Comparando la astronomía de los Otros Hombres con mis recuerdos fragmentarios de nuestra propia astronomía advertí que el cosmos de Galaxias que ellos conocían no se parecía al que conocíamos nosotros. Para ellos la forma media de las galaxias era mucho más rotunda y mucho más gaseosa; en verdad mucho más primitiva.
Además, en el cielo de la Otra Tierra varias galaxias estaban tan juntas que a simple vista parecían borrones de luz. Y los astrónomos habían demostrado que algunos de esos llamados «universos» estaban mucho más cerca del «Universo» local que el más cercano de los conocidos en la Tierra.
De pronto entendimos la verdad y nos quedamos realmente perplejos. Todo apuntaba al hecho de que yo había remontado de algún modo el río del tiempo y había llegado al remoto pasado, cuando casi todas las estrellas eran aún jóvenes. La sorprendente cercanía de tantas galaxias en el Universo de los Otros Hombres podía explicarse de acuerdo con la teoría de «Universo en expansión». Yo sabía bien que esta dramática teoría era sólo una hipótesis, y muy poco satisfactoria, pero aquí había por lo menos un notable fragmento de prueba que sugería que en algún sentido la teoría tenía que ser cierta. En épocas tempranas las galaxias, por supuesto, debían de haber estado muy juntas. Era indiscutible que yo había sido transportado a un mundo que había alcanzado la etapa humana mucho antes que mi planeta natal hubiera sido arrancado de la matriz del Sol.
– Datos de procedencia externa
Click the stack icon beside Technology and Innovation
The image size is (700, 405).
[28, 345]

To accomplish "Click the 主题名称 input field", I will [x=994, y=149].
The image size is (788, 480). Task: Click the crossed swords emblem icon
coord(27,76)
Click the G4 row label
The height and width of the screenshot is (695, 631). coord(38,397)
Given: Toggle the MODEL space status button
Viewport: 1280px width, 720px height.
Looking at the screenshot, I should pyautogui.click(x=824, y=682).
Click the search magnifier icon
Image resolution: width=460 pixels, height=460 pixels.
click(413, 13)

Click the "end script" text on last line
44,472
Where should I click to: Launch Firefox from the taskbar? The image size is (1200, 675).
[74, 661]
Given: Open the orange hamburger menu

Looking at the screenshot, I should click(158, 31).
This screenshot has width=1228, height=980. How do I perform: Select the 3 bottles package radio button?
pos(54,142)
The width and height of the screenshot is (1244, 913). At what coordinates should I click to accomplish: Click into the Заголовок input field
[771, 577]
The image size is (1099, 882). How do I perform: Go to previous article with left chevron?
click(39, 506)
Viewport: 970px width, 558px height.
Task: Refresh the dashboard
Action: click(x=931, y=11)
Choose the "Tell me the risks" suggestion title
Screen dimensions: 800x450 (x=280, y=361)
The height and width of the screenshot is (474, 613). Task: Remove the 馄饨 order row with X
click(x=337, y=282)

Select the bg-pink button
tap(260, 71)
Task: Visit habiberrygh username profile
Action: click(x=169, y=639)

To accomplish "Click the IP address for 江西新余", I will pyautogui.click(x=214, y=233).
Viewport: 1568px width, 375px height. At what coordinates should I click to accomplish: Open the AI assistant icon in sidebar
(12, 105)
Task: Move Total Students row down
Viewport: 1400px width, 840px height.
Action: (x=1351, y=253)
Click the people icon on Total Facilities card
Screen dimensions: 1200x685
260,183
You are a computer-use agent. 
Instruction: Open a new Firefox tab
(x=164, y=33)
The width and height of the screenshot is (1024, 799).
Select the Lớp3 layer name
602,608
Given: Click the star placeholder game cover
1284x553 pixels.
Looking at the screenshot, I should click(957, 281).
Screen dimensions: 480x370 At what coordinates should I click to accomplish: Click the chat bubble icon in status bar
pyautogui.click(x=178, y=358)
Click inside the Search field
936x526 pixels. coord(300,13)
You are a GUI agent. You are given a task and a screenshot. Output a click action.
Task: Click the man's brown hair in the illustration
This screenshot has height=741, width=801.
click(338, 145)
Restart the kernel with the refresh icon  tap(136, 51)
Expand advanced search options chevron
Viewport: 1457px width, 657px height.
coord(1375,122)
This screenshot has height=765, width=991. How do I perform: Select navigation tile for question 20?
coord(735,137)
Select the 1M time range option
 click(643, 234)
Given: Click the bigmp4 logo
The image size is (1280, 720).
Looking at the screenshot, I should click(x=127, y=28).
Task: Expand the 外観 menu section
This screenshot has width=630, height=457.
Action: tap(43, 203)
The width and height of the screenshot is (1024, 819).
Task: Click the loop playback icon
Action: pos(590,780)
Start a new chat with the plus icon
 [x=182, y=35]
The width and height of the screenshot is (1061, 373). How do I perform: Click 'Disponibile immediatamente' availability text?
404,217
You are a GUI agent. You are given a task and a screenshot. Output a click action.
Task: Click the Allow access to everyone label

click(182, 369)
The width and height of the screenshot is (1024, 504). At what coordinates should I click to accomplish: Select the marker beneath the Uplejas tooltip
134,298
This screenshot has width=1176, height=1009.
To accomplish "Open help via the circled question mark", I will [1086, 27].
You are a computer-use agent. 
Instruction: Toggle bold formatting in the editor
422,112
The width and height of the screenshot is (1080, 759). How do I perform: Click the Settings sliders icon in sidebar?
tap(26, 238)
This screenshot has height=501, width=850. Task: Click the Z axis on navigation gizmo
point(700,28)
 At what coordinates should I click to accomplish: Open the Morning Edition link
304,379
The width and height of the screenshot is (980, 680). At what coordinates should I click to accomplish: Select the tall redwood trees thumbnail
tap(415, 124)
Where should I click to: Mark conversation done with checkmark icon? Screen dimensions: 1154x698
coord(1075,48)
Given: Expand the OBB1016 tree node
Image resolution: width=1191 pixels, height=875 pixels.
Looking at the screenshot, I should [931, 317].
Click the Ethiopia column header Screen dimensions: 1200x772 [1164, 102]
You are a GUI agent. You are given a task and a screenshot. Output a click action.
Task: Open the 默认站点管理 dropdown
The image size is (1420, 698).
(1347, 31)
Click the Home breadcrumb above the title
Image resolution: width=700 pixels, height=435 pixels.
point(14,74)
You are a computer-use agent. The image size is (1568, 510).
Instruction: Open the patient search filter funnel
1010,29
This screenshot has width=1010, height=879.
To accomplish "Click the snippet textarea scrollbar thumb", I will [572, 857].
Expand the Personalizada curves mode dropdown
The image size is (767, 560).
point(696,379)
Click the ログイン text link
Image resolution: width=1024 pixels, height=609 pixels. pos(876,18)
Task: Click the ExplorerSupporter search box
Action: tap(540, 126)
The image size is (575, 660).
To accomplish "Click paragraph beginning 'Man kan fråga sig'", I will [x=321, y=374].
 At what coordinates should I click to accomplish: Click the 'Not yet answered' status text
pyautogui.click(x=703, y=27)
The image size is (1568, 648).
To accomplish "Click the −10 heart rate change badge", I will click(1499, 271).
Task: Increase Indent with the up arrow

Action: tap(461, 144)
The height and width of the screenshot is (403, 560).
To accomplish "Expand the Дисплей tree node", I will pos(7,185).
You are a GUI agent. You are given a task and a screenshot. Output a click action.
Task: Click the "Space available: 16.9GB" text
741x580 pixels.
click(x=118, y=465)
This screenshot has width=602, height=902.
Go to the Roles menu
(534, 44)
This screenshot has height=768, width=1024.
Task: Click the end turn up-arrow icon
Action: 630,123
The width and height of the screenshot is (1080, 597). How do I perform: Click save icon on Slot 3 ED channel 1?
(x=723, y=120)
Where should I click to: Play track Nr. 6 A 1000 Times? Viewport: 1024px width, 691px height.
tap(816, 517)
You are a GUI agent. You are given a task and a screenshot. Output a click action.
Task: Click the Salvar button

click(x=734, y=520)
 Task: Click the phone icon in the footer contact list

La plena comprensión de la enorme distancia temporal que me separaba de mi hogar me recordó un hecho, o por lo menos una probabilidad, que inexplicablemente yo había olvidado: yo debía de esta muerto. Sentí entonces la desesperada necesidad de estar otra vez en mi casa. Mi hogar me parecía, continuamente, algo tan vívido, tan próximo. Aunque nos separaban parsecs y eones, me parecía que mi casa estaba siempre al alcance de la mano. Sí, si yo pudiese
despertar
, me encontraría allí otra vez, en la cima de la loma. Pero no despertaba. A través de los ojos de Bvalltu yo estudiaba mapas de estrellas y páginas de rara escritura. Cuando él alzaba los ojos, yo veía ante nosotros la caricatura de un ser humano, con una cara de rana que era apenas una cara, y con un tórax de paloma, desnudo, y cubierto por unos vellones verdes. Unos calzones cortos de seda roja y unas medias verdes también de seda le cubrían las piernas huesudas. Esta criatura que para un terrestre era simplemente un monstruo, era considerada en la Otra Tierra una mujer joven y hermosa. Y yo mismo, mirándola a través de los benevolentes ojos de Bvalltu, la reconocía como realmente hermosa. Para una mente habituada a la Otra Tierra sus facciones revelaban inteligencia e ingenio. Indudablemente, si yo podía admirar a una mujer semejante, yo debía de haber cambiado.